··· Selected excerpt

While we are at it, I would also like to propose we continue further advocating for consumers by providing sellers on the marketplace with a tag that they must include on listings that indicates that the item has been copybotted or that include a really good idea that my friend had that I stole from them, and another to indicate it includes a mesh downloaded from sketchup or any of the dozens of places readily providing 3d objects. Another tag for textures or fonts used without permission or representation, also one for stuff that was obtained by questionable methods but altered so as to be different from the original in ways that only a courtroom would be able to decide, but that the seller feels is acceptable because money. We need these tags so we know what we are buying! We should be able to filter all those items out of our searches. Who can argue against such a thing? This will certainly put a stop to unethical behavior by letting everyone know what they are dealing with, especially folks that can't tell the difference.
I mean, if we are going to look out for the consumers, which is a great idea, let us not be picky about limiting that protection to just one sketchy practice. I have no doubt these tags would benefit just about everyone and we can all sleep better at night knowing we did something about it! If only we had done this years ago.
Niri Neon
Maxwell Graf YEAH! Lets have zero protection entirely because we dont have it for everything. Thats how the world works.
Sarcastic dummy.
Maxwell Graf
That is absolutely not the point I was trying to make. My point was - since you missed it completely and just want to hurl insults to anyone who disagrees with this idea - is that while it is a GOOD idea, it WONT MAKE A DIFFERENCE. This offers no protection! I tried to make clear through sarcasm and irony, which did not work because you clearly still do not get what I was saying. The people who are using AI will not put tags on their items, the lab has no way to enforce it or the people or methods to ensure compliance. When you list something on the marketplace, you have already agreed to follow the TOSA and subsequent EULA. AI is not against those rules, and, since Philip is one of 4 advisors on the board at Midjourney and the Lab just purchased a mobile AI dating app, it's not likely to happen. This idea is a paper tiger.
I am not in favor of AI. I do not like it showing up more and more in SL. I've been a creator in SL and a business owner in it for almost 2 decades. I've been an artist my entire adult career, and began a life of seriously creating much earlier than that. I am a porcelain sculptor and a pen and ink artist, a DIY proponent, maker and product designer. I spent many years in traditional art markets and many in corporate design environments. I am being directly affected by AI. It is showing up in all the tools I use for my work and the markets I earn from. I see it in images, in models being sold, in texturing, avatars, clothing. It saddens and worries me.

······
··· Collected material

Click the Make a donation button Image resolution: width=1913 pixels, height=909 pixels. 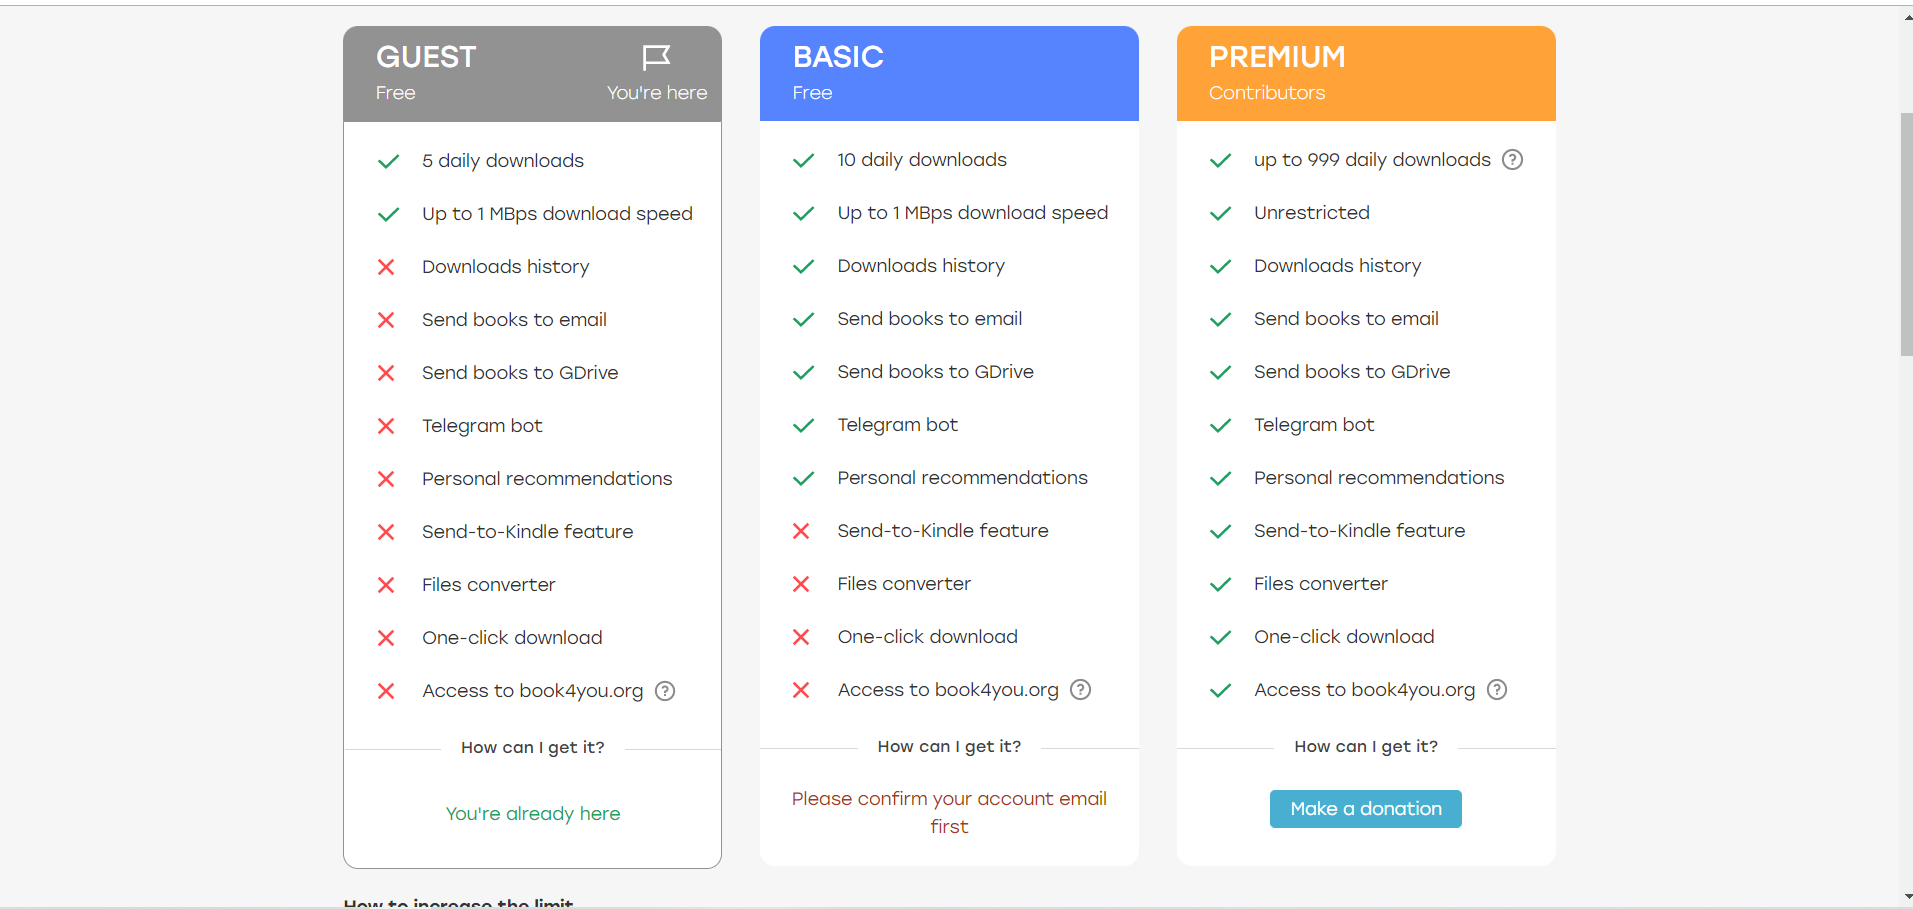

······

* Written exercise:
Copy the passage from the marketplace tagging discussion above, starting at "I mean, if we" and ending at "this years ago.", word for word.

* The completed task:
I mean, if we are going to look out for the consumers, which is a great idea, let us not be picky about limiting that protection to just one sketchy practice. I have no doubt these tags would benefit just about everyone and we can all sleep better at night knowing we did something about it! If only we had done this years ago.